Work to do -
Reproduce the entries in the stretch from the line containing "Click the navigation" through the line containing "This screenshot has height=784, width=1534.", replacing "down arrow" with "up arrow" and changing nothing else. Give only those lines, and omit the pictures.

Dataset records -

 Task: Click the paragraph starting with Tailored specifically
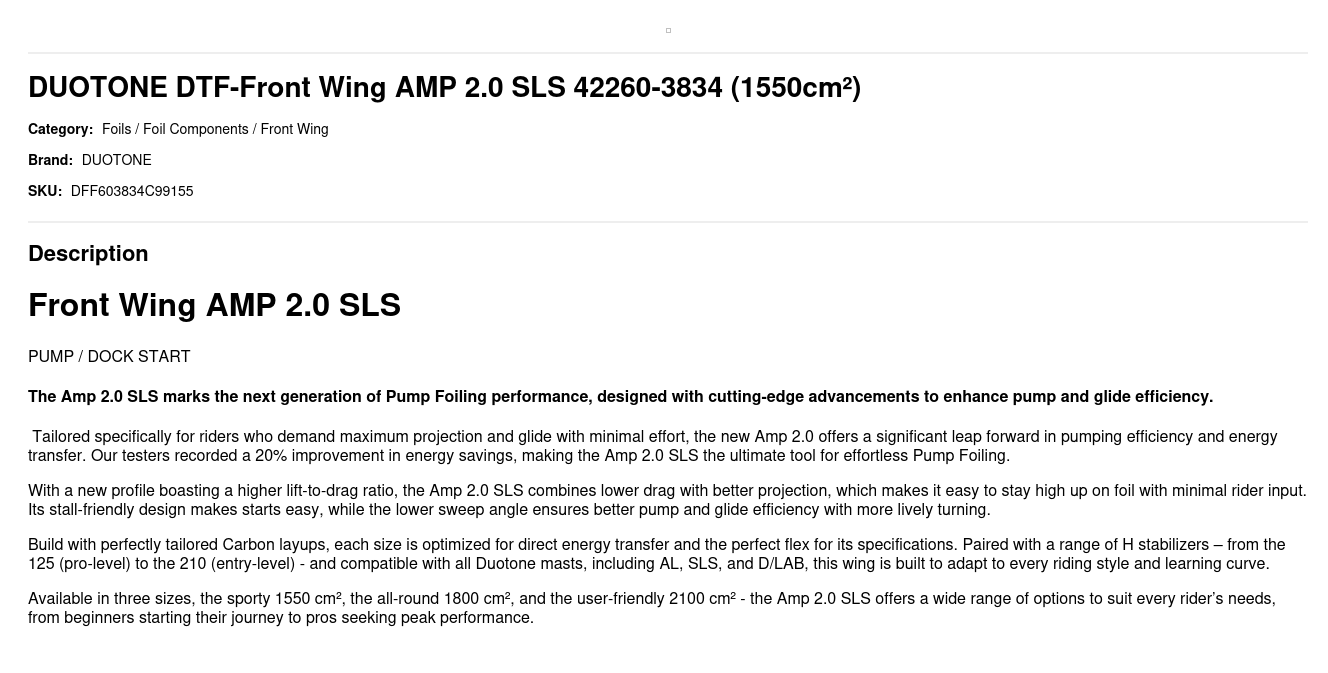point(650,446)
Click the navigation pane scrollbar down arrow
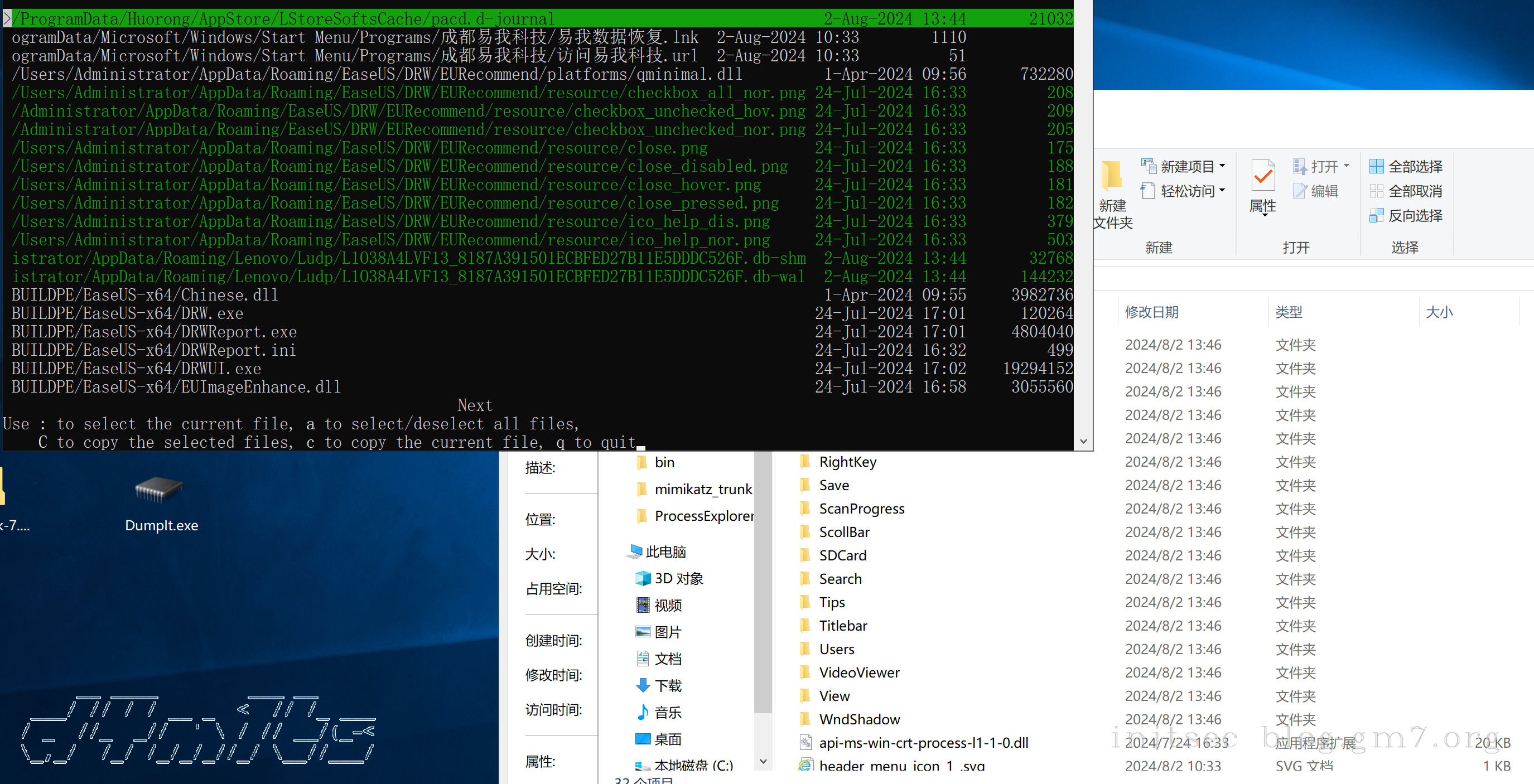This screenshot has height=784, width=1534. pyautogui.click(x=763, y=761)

==

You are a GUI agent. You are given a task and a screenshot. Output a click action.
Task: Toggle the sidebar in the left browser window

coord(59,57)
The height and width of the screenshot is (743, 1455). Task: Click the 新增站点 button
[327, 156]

--

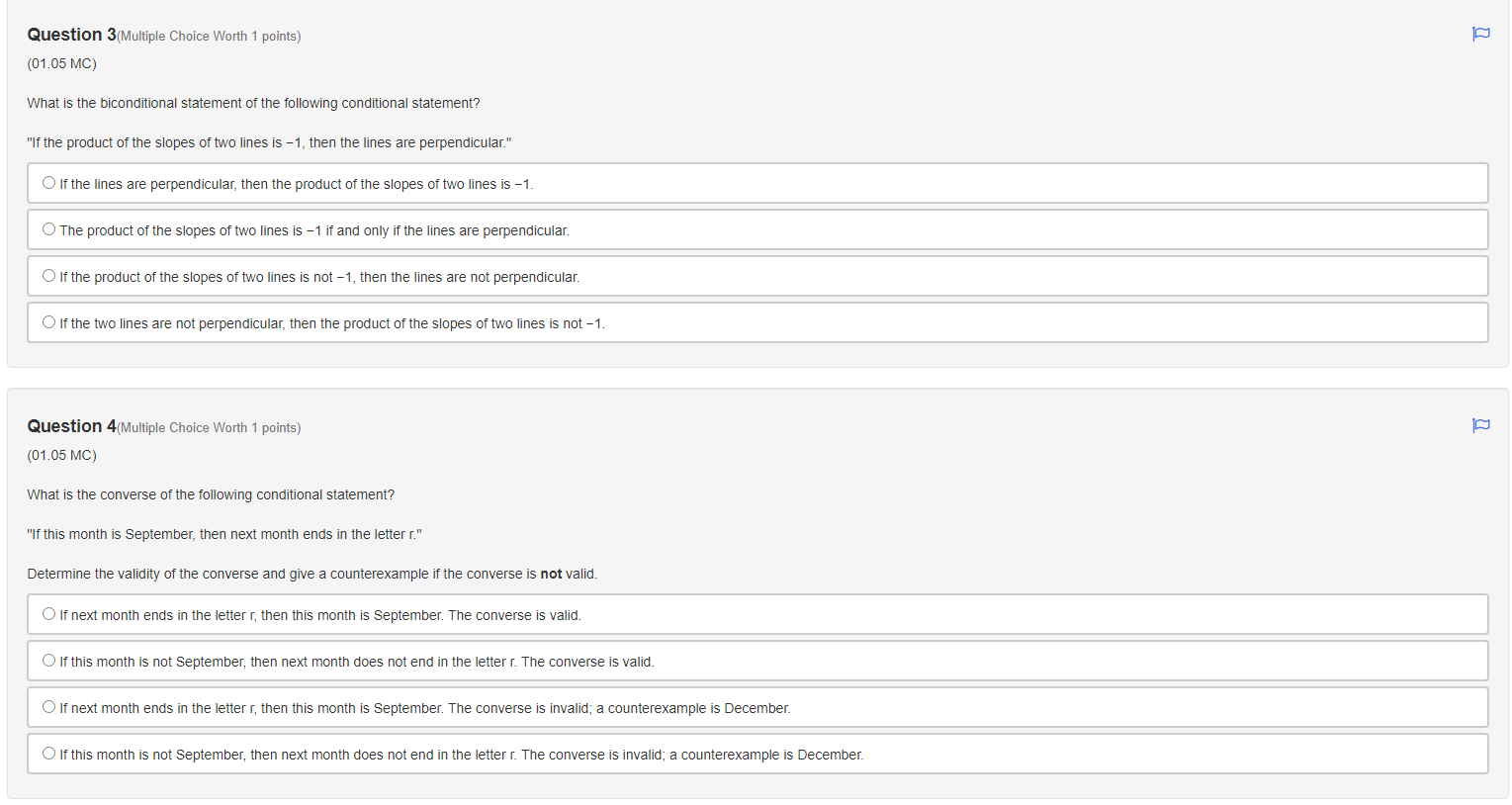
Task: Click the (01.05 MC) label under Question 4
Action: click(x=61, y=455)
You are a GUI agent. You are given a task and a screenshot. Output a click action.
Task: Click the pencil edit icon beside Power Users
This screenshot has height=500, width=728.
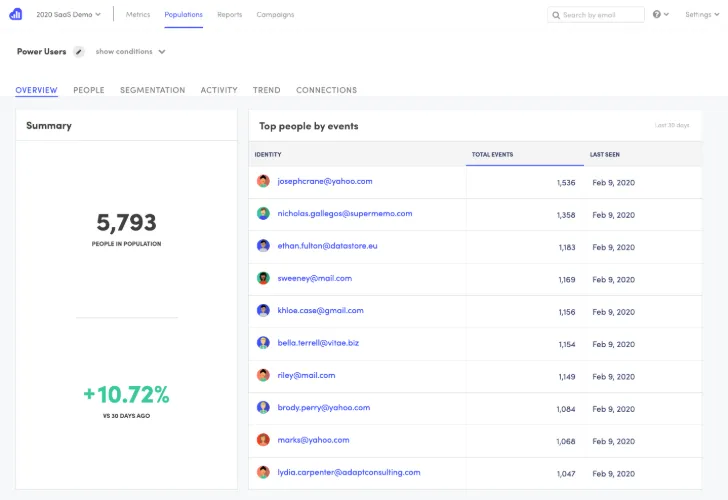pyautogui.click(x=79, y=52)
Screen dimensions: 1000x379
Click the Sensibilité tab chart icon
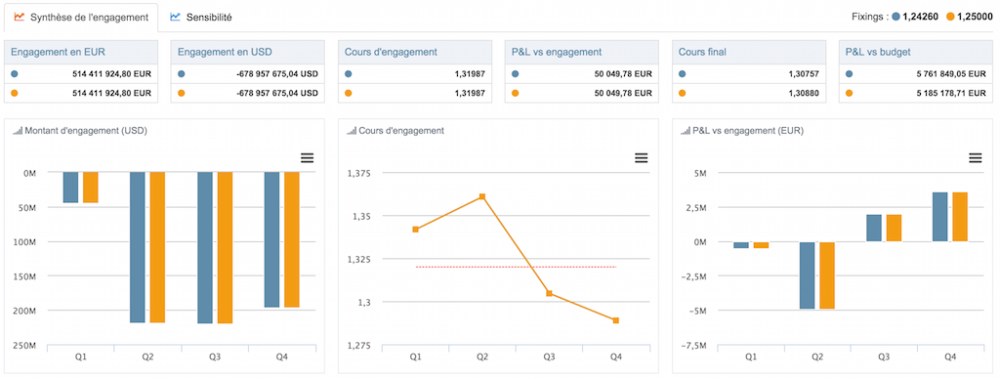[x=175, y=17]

Result of this task -
Click the navigation pane scrollbar up arrow
This screenshot has height=784, width=1534. pyautogui.click(x=763, y=761)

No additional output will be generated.